Hifa sebagai salah satu komponen pengamatan juga memiliki keragaman dalam ukuran, bentuk, pola serta tekstur. Pada umumnya isolat kapang memiliki hifa dengan percabangan yang kompleks dengan berbagai macam variasi, hifa bergranula karena nampak beberapa organel selnya dan nampak juga warna hifa hyalin.
Gambar 5. Konstruksi fenetik isolat kapang entomopatogen berdasarkan kesamaan morfologi makro dan mikroskopis dengan menggunakan progam CLAD97.
Hasil Konstruksi Fenetik Isolat Kapang
Kesimpulan
Hasil penelitian didapatkan tujuh isolat kapang entompatogen yang memiliki kemampuan dalam menginfeksi Kutu Sisik L. beckii. Berdasarkan hasil analisa persamaan morfologi diketahui bahwa nilai similaritas isolat PW LB D2 dengan BRS D23 sebesar 84 % (HTU 1), selanjutnya persamaan HTU 1 dengan PW ASG D2 sebesar 76 % (HTU 2), kesamaan HTU 2 dengan PC ORG D4 sebesar 72% (HTU 3), kesamaan HTU 3 dengan PW ASG D4 sebesar 66% (HTU 4), sedangkan kesamaan PWRJ D4 dan BRS D23 sebesar 62% (HTU 5), serta kesamaan antara HTU 4 dan HTU 5 adalah sebesar 56 %.
Ucapan Terima Kasih
Ucapan terima kasih disampaikan kepada Badan Litbang Departemen Pertanian
Republik Indonesia yang telah membiayai penelitian dengan dana KKP3T. Ucapan
terima kasih disampaikan juga kepada Kepala Balitjestro Batu yang telah memberikan
batuan fasilitas untuk penelitian.
Daftar Pustaka
Chaverri, P., M. Liu. K.T. Hodge. 2008. A monograph of the entomopathogenic genera Hypocrella, Moelleriella, and Samuelsia gen. nov. (Ascomycota, Hypocreales, Clavicipitaceae), and their aschersonia-like anamorphs in the Neotropics. Studies in Mycology 60: 1–66.

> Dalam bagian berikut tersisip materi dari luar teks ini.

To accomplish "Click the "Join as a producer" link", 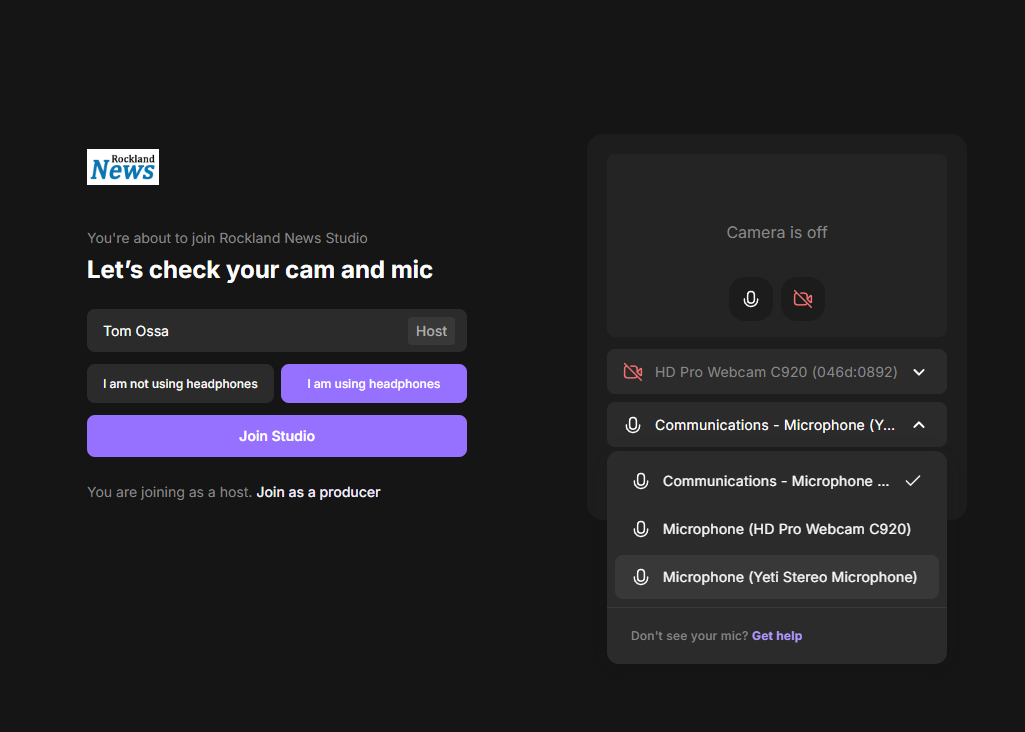I will pos(318,492).
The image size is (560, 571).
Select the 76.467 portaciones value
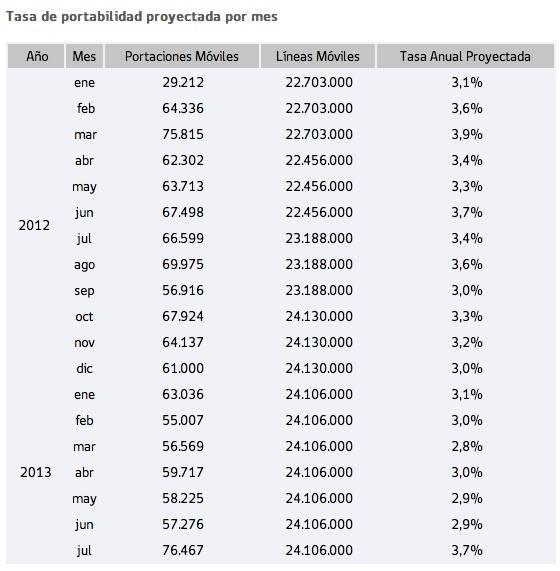click(183, 550)
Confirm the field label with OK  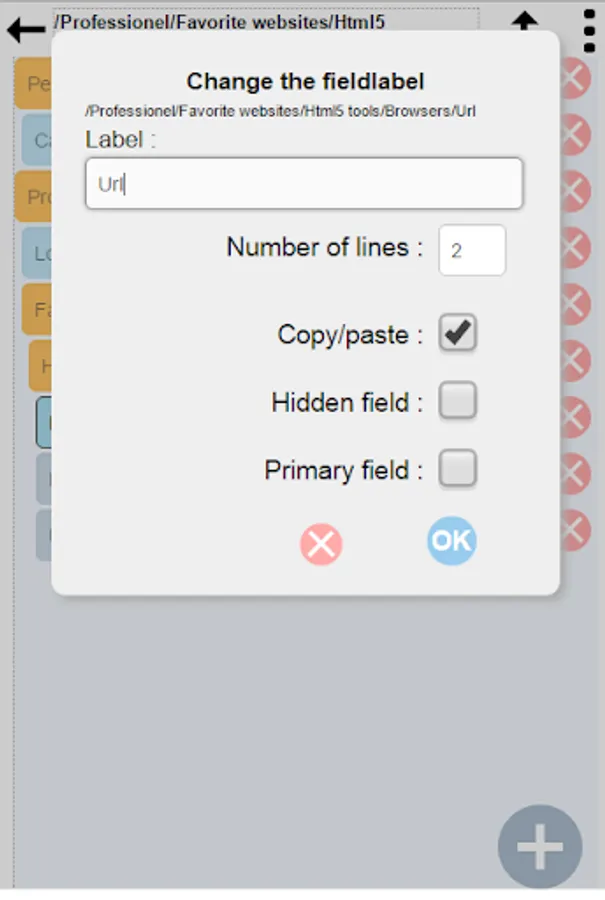pos(451,541)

Djafaruddin (2000) dalam B. Yanuwiadi dan Sukaromah. 2006. Preferensi serangga familia Coccinellidae untuk memilih kombinasi tumbuhan familia Asteraceae. Bioscientiae (jurnal pengendalian hayati) Vol. 3, No. 1, hal 30-38.
Jingping G., W. Ping, D. Zhou. 2004. Characterization of a New Species of Taxol-producing Fungus Nature and Science, 2(1): 85-88.
Madigan, M., J. M. Martinko. J. Parker. 2003. Brock Biology of Microorganism. Prentice Hall. London. 1041 Hal.
Meekes, E., T. M. Joanne, J. Fransena. 2002. Pathogenicity of Aschersonia spp. against whiteflies Bemisia argentifolii and Trialeurodes vaporariorum.. van Lenterenb. Journal of Invertebrate Pathology 81(1):1-11.
Rahayu, L.O. 2008. Uji Efektifitas Konidia Kapang Entomopatogen pada Kutu Sisik Lepidoshapes beckii Newman. Thesis Bioteknologi Agroindustri Fakultas Teknologi Pertanian Universitas Brawijata.
Triwiratno, A. 2008. Jamur Merah Untuk Melawan Kutu Sisik pada Tanaman Jeruk. SINAR TANI Edisi 28 Mei – 3 Juni 2008.